I really didn't want to get Sam neutered until he was over 18 months old (if at all) but I am considering it seriously now in the hope that this will prevent other dogs being aggressive towards him. What do people think? He's my first dog and means the world to me so any advice would be very gladly received. Thanks x


----------



## Selli-Belle (Jan 28, 2009)

We are going through the same thing with Duge who is 10 months and intact. The way we are dealing with it is to not let him associate with dogs if we are not sure about their reaction to him. Duge has enough friends that he won't lack in socialization. In addition, we provide him with new dogs to meet among people who do performance events. These dogs are more used to being amongst intact dogs and are under better control.

These boys are just reeking of testosterone (it is currently at the highest level it will ever be in their lives), so it can feel threatening to other dogs. Not your dog's fault, but it happens, so it is better safe than sorry.


----------



## murphy1 (Jun 21, 2012)

That was one of the reasons I neutered Murphy and 9 1/2 months. He was a target at dog parks and dogs on our street began giving him a hard time. Murph is a mush and somewhat submissive. Things have changed with th guys on the block but we don't do dog parks anymore. Another reason I neutered early than I wanted to.....I was afraid of a dog coming into heat and him taking off. All in all he did just fine!


----------



## my_sam_the_man (May 1, 2013)

Thanks murphy1. Did it make an obvious difference in how other dogs behaved towards him after he was done? I know it takes awhile for the testosterone to die down after neutering....


----------



## OutWest (Oct 6, 2011)

The neutering does seem to help. I had the same issue with Tucker. Since I rely heavily on dog parks to exercise my dogs (bad knee), it made it hard on him. He seemed to have a sign on his back saying "hump me." LOL he was obviously a bit weirded out by all the attention and all the males coming after him and pushing him around. I also had planned to neuter him at 18 months but moved it up. He got fixed at 11 months instead. I think it helped a great deal.

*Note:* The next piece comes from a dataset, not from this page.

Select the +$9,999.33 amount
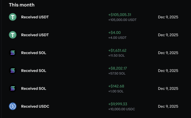The image size is (191, 118). (118, 104)
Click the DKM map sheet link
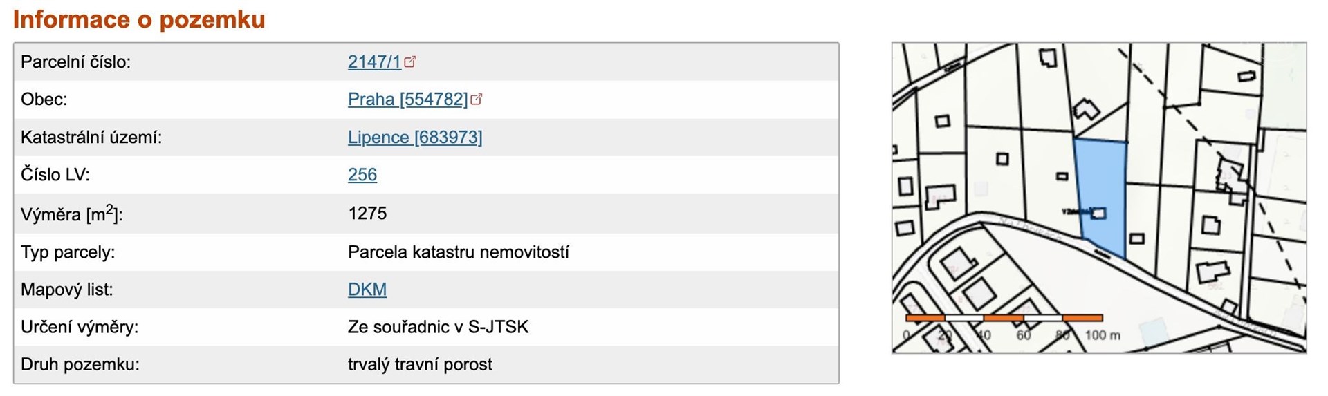This screenshot has width=1328, height=396. tap(367, 289)
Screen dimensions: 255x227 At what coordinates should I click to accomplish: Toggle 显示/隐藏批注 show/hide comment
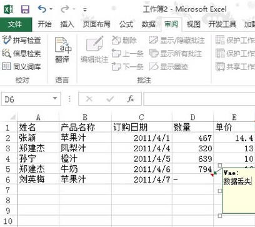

Just know that it takes a few weeks for the effect to be complete. Your dog may still attract unwanted attention for up to a month post-surgery.


----------



## janababy (Jan 2, 2012)

We had our last Golden neutered when he was 6 months old. He was a real musher and softie. After he was fixed we had several incidents at the dog park with being picked on out of the blue. I believe that dogs can sense their easy going personality and therefore an "easy mark" to pick on. They seem to know that they won't fight back. I always felt bad for him, but would not have traded his personality and temperment for anything.


----------



## Michele4 (Oct 28, 2012)

Both my dogs are neutered and when ever I walk them other dogs still act aggressive towards my dogs, while my dogs just mind their own business. I think while on a leash some dogs feel they have to be more defensive and aggressive than others.


----------



## Megora (Jun 7, 2010)

This is happening during walks? 

Leash training - do not let him visit unless (1) you see the other dogs are friendly and (2) you are ready to reinforce manners while the dogs visit. 

My guys are not allowed to butt/belly sniff/lick other dogs. The rest is I'm just very selective as far as letting my guys visit with other dogs. You have to be.


----------



## my_sam_the_man (May 1, 2013)

*megora*

Yes, this is during walks. We always go to large fields and woods so he can have a good run around and explore - he definitely prefers this to walking on a lead. Not sure in practise how he can have the freedom on his walks and at the same time I am preventing him from meeting other dogs. I don't want to feel like I am wrapping him in cotton wool for all of his life!  x


----------



## Megora (Jun 7, 2010)

Does he have a good solid recall?

The onlytime you should take your dog off leash is when you see other dogs and can call him and get a hand on his collar until the other dogs pass. Absolutely no off leash meetups with unknown dogs.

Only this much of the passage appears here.